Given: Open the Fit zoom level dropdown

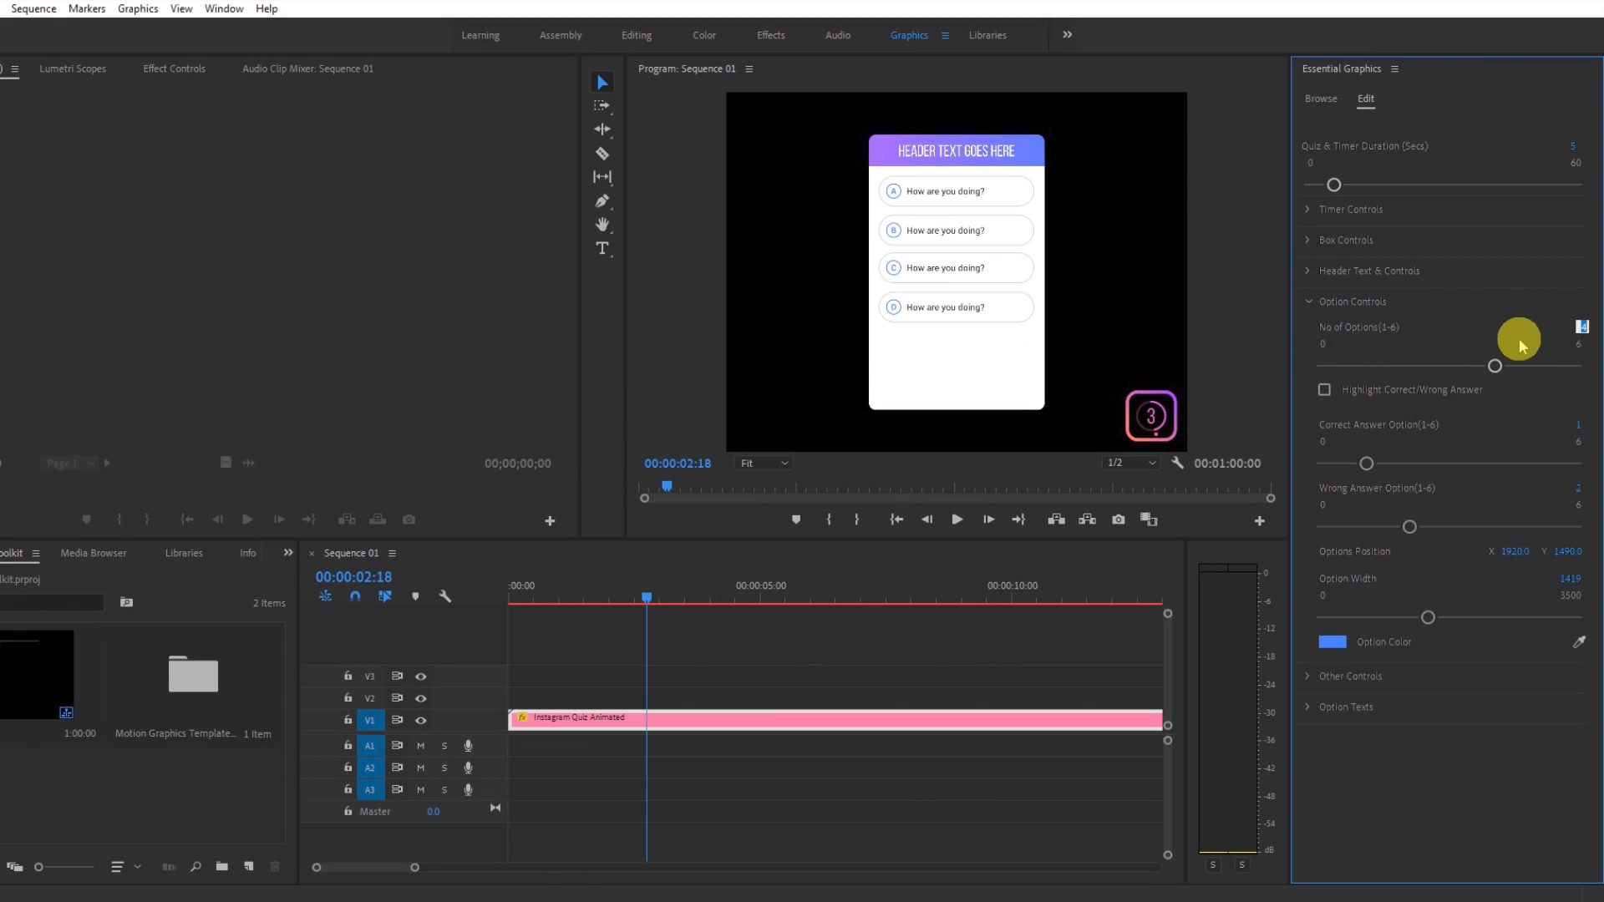Looking at the screenshot, I should click(x=764, y=463).
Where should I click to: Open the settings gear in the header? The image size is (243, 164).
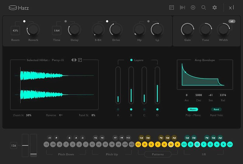215,8
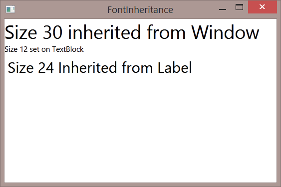Click the number 24 in third line
Image resolution: width=281 pixels, height=187 pixels.
tap(46, 68)
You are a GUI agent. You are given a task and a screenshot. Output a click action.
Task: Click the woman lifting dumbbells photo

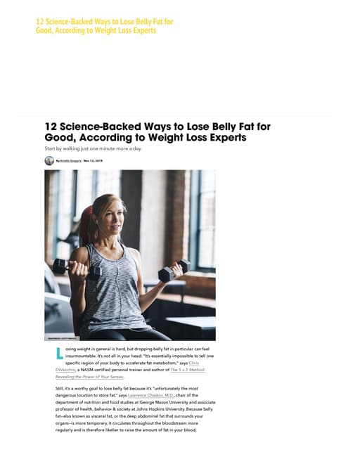tap(130, 255)
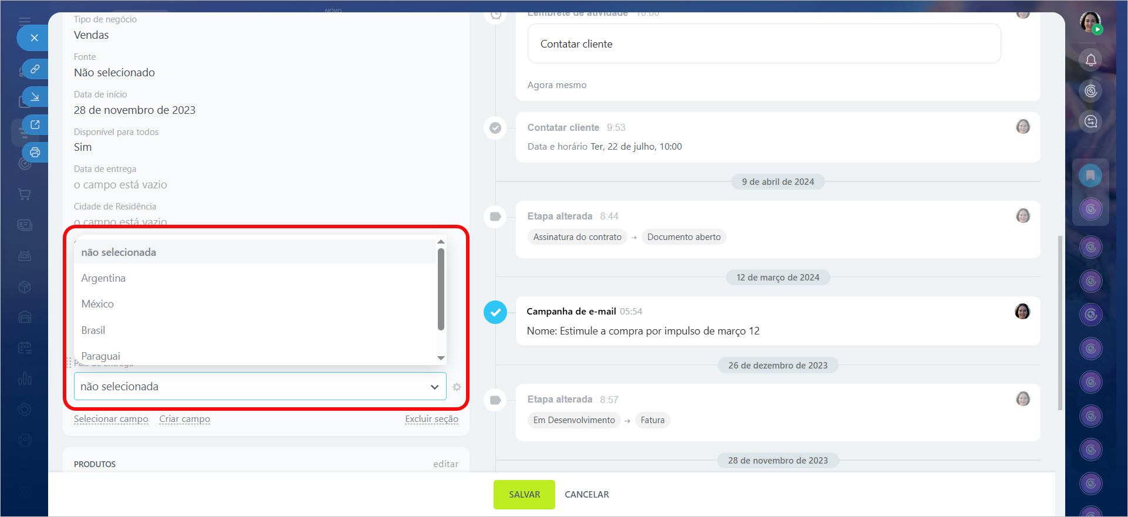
○ ○ ○ ○ ○
### THE TASK
Your response should consist solely of the lines from the line with "Where should I" through the last line of the entries above, printed exactly and without pictures.

### OUTPUT FOR THIS TASK
Where should I click to: Open the settings gear in the header? The image size is (243, 164).
215,8
Click the number 24 in third line
Image resolution: width=281 pixels, height=187 pixels.
tap(46, 68)
You are a GUI agent. You are given a task and a screenshot. Output a click action.
Task: Click the woman lifting dumbbells photo

tap(130, 255)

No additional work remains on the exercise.